Obama-era Deputy Attorney General Sally Yates pushed to notify the incoming Trump administration of the nature of Michael Flynn’s communications with Russia, but was slow-rolled by the FBI, according to bombshell documents filed Thursday.
The behind-the-scenes revelation came to light in a memo of an interview with Yates, among a trove of documents released as the DOJ dropped its criminal case against Flynn, Trump’s former national security adviser.
Yates first learned of the contacts between Flynn and then-Russian Ambassador Sergey Kislyak — in which Flynn asked that Russia refrain from retaliating to sanctions imposed over interference in the 2016 election — from President Obama himself, the FBI memo says.
Obama told Yates during a January 2017 meeting in the Oval Office that he had “learned of the information about Flynn” and wanted to know how to proceed, according to the documents.
Then-FBI director James Comey was also in the meeting — held in the final days of the Obama administration — but didn’t float the idea of prosecuting Flynn, the papers say.
Days later, Vice President-elect Mike Pence appeared on “Face the Nation” and said that Flynn had told him his conversations with Kislyak were on the level, and included no discussion of sanctions.
Yates pushed to notify the Trump camp that they had information to the contrary, if only to prevent Pence from unwittingly lying to the public, according to the papers.
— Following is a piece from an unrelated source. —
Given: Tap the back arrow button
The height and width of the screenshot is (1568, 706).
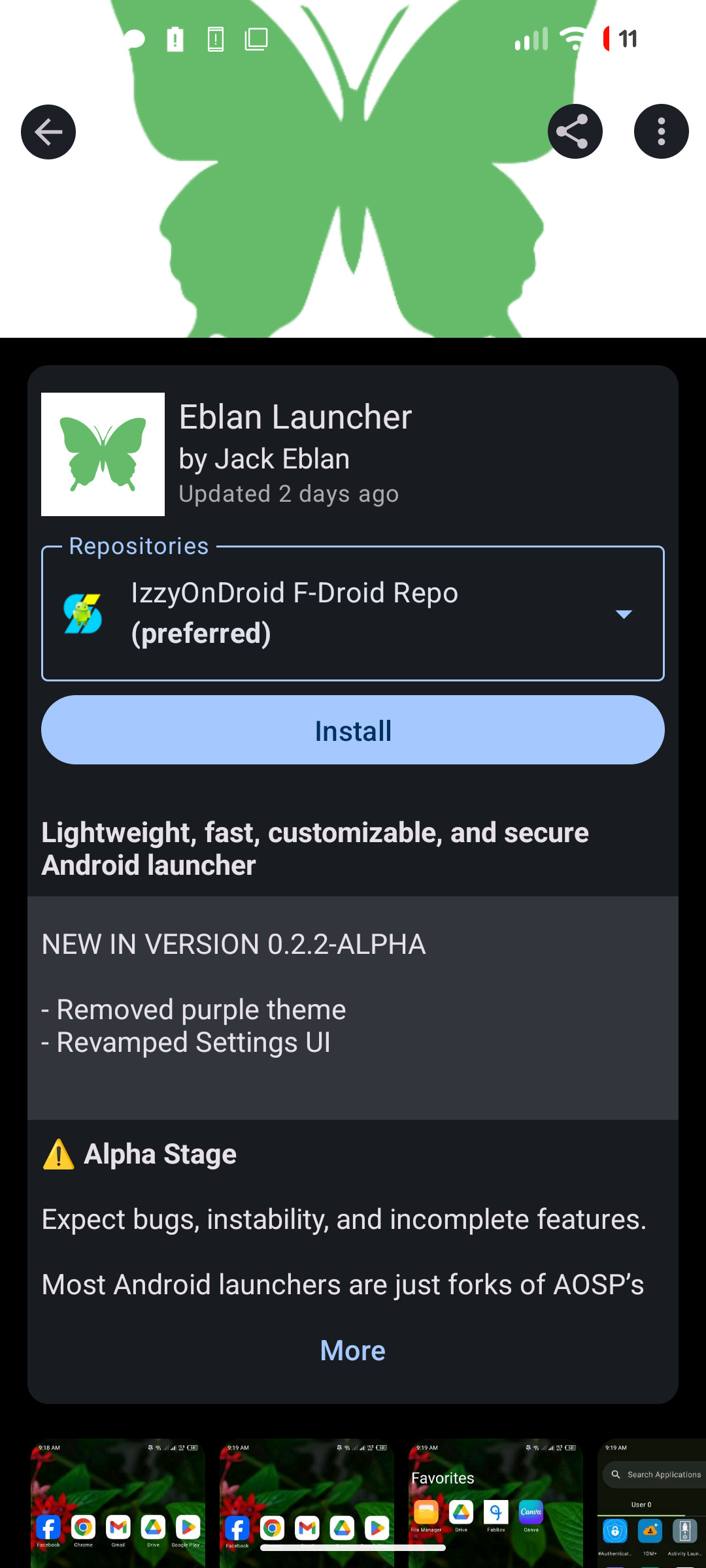Looking at the screenshot, I should click(48, 132).
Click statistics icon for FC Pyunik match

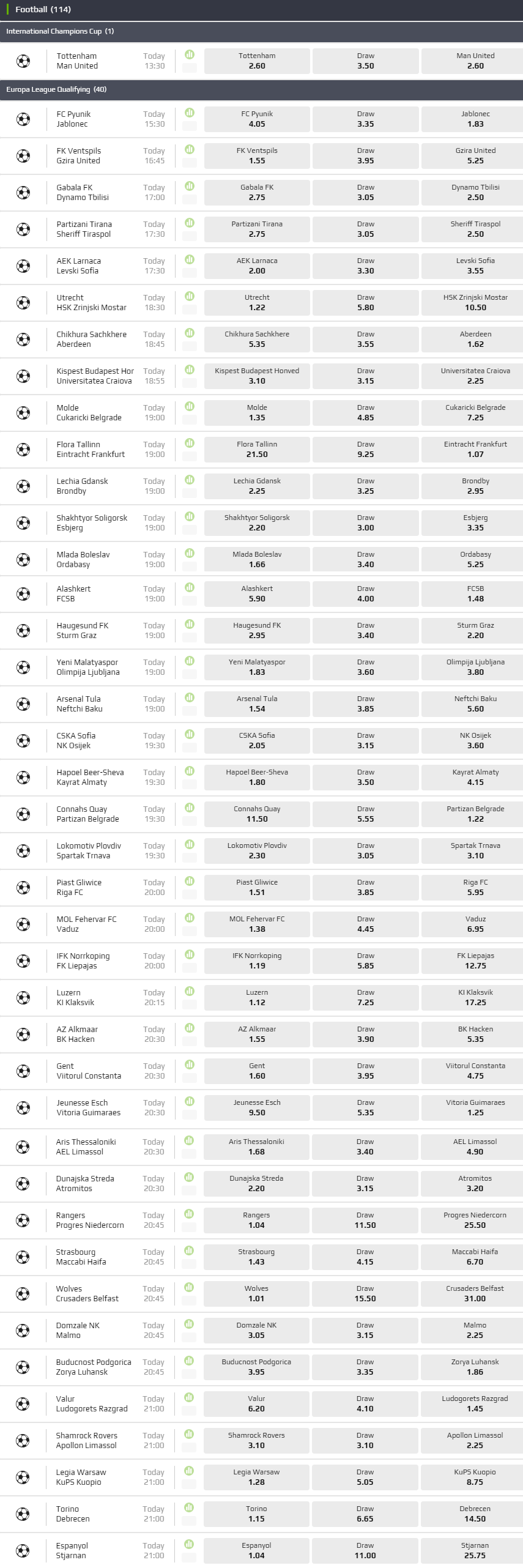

But in a call with Comey after Trump’s inauguration, the G-man blindsided Yates by telling her that two FBI agents were en route to interview Flynn at the White House, the memo says, leaving Yates infuriated at not being looped in on the move.
“You can understand why I did this,” Yates recalled Comey saying in the call, explaining that it was so the probe didn’t “look political.”
Flynn was ultimately forced to resign as NSA after less than a month in the post, and pleaded guilty in December 2017 to lying to the FBI about the calls with Kislyak.
Flynn indicated at the time that he would testify that he reached out to Russia at Trump’s behest, directly contradicting the president’s proclamations of innocence.
But Flynn instead sought to retract his guilty plea, a process that was still ongoing before Thursday’s DOJ shocker.
Trump hailed Flynn on Thursday as a “hero” victimized by “human scum” within the Obama administration.